Un informe de Zentrix Consultora indica que el 63% de los encuestados considera que el Gobierno debería modificar el rumbo económico, mientras que más del 60% anticipa que la economía definirá su voto en la próxima elección presidencial.
La situación económica comienza a impactar en el humor social y en las perspectivas electorales de cara a 2027, según el último Monitor de Opinión Pública (MOP) de la consultora Zentrix Consultora. El estudio señala que un 63% de los encuestados considera que el Gobierno debería modificar el rumbo económico actual, y más de 6 de cada 10 anticipan que la economía será el principal factor para definir su voto en la próxima elección presidencial.

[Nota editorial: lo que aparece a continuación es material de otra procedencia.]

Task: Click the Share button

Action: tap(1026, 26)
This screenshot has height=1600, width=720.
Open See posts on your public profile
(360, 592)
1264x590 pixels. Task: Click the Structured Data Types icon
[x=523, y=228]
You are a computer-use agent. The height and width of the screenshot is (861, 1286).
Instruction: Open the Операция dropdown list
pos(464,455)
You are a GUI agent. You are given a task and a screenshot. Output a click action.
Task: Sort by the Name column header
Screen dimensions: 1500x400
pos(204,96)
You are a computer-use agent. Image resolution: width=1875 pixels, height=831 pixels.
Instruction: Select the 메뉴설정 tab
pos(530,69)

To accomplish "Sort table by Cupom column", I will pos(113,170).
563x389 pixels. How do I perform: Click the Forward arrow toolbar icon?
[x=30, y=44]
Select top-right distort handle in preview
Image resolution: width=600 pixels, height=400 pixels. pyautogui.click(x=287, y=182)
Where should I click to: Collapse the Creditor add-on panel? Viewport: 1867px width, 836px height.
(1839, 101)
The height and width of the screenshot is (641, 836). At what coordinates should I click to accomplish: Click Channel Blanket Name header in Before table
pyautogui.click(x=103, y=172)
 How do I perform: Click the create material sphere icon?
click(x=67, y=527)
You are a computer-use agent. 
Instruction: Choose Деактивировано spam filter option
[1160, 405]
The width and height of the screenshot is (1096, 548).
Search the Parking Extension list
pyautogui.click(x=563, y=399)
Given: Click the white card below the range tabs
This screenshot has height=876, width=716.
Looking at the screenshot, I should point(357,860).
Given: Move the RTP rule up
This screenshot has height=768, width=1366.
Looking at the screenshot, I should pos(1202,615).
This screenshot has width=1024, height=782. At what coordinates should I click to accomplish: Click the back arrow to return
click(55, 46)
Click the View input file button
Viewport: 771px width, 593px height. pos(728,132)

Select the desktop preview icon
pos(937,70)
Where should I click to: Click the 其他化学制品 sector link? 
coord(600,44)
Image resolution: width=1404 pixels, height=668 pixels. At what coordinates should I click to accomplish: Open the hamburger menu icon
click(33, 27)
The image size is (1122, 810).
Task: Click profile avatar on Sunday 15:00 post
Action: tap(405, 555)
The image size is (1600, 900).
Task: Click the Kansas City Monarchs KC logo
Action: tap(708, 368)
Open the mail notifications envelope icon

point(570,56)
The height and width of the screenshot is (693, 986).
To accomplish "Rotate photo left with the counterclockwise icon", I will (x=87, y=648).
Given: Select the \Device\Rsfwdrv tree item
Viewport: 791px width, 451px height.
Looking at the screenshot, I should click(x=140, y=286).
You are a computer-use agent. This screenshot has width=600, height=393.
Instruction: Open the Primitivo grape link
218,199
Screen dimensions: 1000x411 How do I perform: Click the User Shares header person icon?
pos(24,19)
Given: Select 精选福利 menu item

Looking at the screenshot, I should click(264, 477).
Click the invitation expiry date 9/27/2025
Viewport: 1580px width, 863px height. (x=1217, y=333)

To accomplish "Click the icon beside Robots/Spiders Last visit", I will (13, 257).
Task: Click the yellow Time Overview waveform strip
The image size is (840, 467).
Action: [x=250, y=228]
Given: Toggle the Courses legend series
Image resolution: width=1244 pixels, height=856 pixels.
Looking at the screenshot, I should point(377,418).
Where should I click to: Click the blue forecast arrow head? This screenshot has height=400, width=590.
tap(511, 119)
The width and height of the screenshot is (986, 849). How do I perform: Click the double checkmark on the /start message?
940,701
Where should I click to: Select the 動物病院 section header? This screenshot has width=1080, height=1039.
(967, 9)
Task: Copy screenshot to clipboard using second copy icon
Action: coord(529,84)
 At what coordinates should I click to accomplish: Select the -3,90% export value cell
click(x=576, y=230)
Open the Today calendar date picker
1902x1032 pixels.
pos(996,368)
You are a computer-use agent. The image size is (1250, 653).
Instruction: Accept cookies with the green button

El informe muestra un deterioro en la percepción económica cotidiana: el 59,5% evalúa como mala o muy mala la situación económica del país, y el 42,4% tiene una visión negativa sobre su situación personal. Según la consultora, esto marca un cambio relevante: el ajuste deja de percibirse como una discusión macroeconómica y pasa a sentirse en la vida diaria de los hogares.
La encuesta revela desconfianza respecto de los indicadores oficiales. El 70,6% considera que la inflación informada por el INDEC no refleja el aumento de precios que perciben en su vida cotidiana, y el 85,1% asegura que su salario perdió frente a la inflación. Además, el 64,4% de los encuestados logra cubrir gastos solo hasta el día 20 de cada mes.
Incluso entre el electorado oficialista aparecen señales de desgaste: el 66,2% de quienes votaron a Javier Milei y a La Libertad Avanza en 2025 admite que su salario no le gana a la inflación. Según el informe, la diferencia entre oficialismo y oposición no radica en la existencia del problema económico, sino en la interpretación política que se hace de él.
El relevamiento muestra que la discusión sobre la economía ya se proyecta sobre el escenario electoral de 2027. Frente a la pregunta sobre qué debería hacer el Gobierno con el plan económico actual, el 63% respondió que debería cambiarlo, mientras que el 34,8% consideró que debería mantenerse. La economía aparece como principal variable para decidir el voto futuro: el 28,3% definirá su elección según la situación económica del país; el 17,9% lo hará en función de un eventual cambio de rumbo económico; y el 14,2% priorizará la situación económica de su hogar. En conjunto, estos factores explican más del 60% de las motivaciones electorales proyectadas hacia 2027. La continuidad del actual gobierno aparece como principal factor de decisión solo para el 15,8%.
El estudio también relevó opiniones sobre una eventual reforma electoral: el 46,1% considera que las PASO deberían eliminarse, mientras que otro 14,6% cree que deberían mantenerse sin obligatoriedad. Entre votantes oficialistas hay mayor apoyo a eliminar las primarias, mientras que entre votantes opositores prevalece la idea de sostenerlas.
La incertidumbre económica aparece como la principal preocupación social, con el 58,1% de las menciones. Le siguen la corrupción (52,9%), los ingresos y salarios (46,5%), el desempleo (39,9%) y las deudas (31,9%). Según el informe, el malestar social ya no se concentra únicamente en la inflación, sino en un cuadro más amplio de deterioro material y pérdida de confianza institucional.
En el plano político, la encuesta muestra un deterioro en la imagen de Javier Milei: registra un 35,6% de imagen positiva frente a un 59,6% de negativa. Axel Kicillof muestra una recuperación de imagen y se ubica cerca de los 40 puntos de valoración positiva, y el informe lo posiciona como el principal referente opositor, con el 32,3% de las preferencias dentro del espacio no oficialista. Patricia Bullrich mantiene 40,6% de valoración positiva y 54,2% de negativa. Myriam Bregman registra 44,6% de imagen positiva y 43,4% de negativa, siendo la única dirigente medida con diferencial favorable. Manuel Adorni alcanza 17,9% de imagen positiva frente a 73,6% de negativa. Diego Santilli aparece con 36,7% de imagen positiva y 50,6% de negativa.